If this is the case then an organisation with a $USD 100m IT spend is set to increase their capex by $3.3m this year and $6.1m next year. This represents almost $10m increase in capex in the next 2 years.
I am not sure where they get these figures from?
If we assume the standard wisdom that economies traditionally take 2 years to recover from recession and a further 2 years to return to trend growth then it will be 2017 before IT budgets hit 3.4% growth. Given the savage cuts in IT budgets after the recent recession(s) I think these figures are conservative. A further factor to consider is that the ICT industry is so highly segmented that generalised growth is meaningless.
Looking at the finances of the tech rebound of 2003/3 (shown above in the Mckinsey & Co chart) we can see that – at the high end – IT capex of $73m accounts for 12% of the overall budget. At this rate, 6% growth equals a $36.5% growth in capex by 2015.
This is, of course, nonsense. The moral of the story is: don’t look at reports of astonishing growth in the tech sector.

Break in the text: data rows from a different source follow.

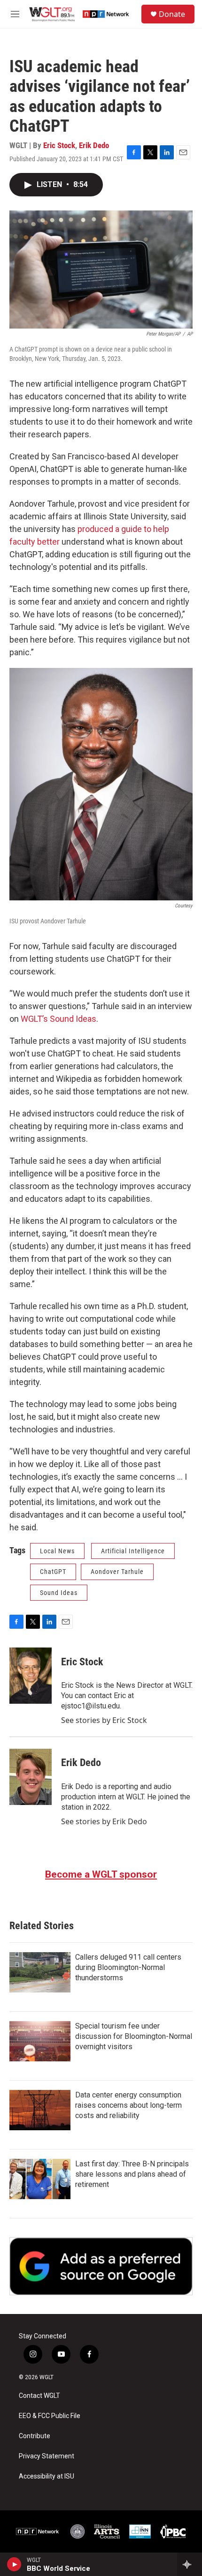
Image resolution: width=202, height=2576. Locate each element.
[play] (14, 2564)
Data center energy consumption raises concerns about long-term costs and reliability (128, 2105)
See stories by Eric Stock (104, 1720)
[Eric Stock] (30, 1675)
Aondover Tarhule (117, 1571)
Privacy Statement (46, 2456)
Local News (57, 1551)
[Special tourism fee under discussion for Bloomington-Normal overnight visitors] (39, 2041)
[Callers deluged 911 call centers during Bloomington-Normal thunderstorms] (39, 1972)
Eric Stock (59, 145)
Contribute (34, 2436)
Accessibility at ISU (46, 2476)
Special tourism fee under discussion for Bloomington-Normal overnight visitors (133, 2036)
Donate (172, 14)
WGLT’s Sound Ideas (58, 1019)
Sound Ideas (59, 1592)
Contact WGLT (39, 2395)
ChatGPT (53, 1571)
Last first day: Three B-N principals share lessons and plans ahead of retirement (132, 2174)
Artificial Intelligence (133, 1551)
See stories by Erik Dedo (104, 1821)
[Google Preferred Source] (101, 2266)
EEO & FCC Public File (49, 2415)
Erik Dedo (94, 145)
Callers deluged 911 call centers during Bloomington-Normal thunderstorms (128, 1967)
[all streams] (189, 2564)
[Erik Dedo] (30, 1777)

Research has shown that the ICT sector is made up of so many tiny segments that even McKinsey’s figures are to be viewed with caution.
In summ, the burst of the 2001 tech bubble saw IT budgets plummet roughly 70%. There are no reliable current fugures as to the general sum of cost cuts per sector in ICT budgets. However, if we count on 10-25% overall budget reductions then it will be well beyond 2017 before we see budgets returning to pre-2008 in real terms. If anything is certain, however, tech always surprises.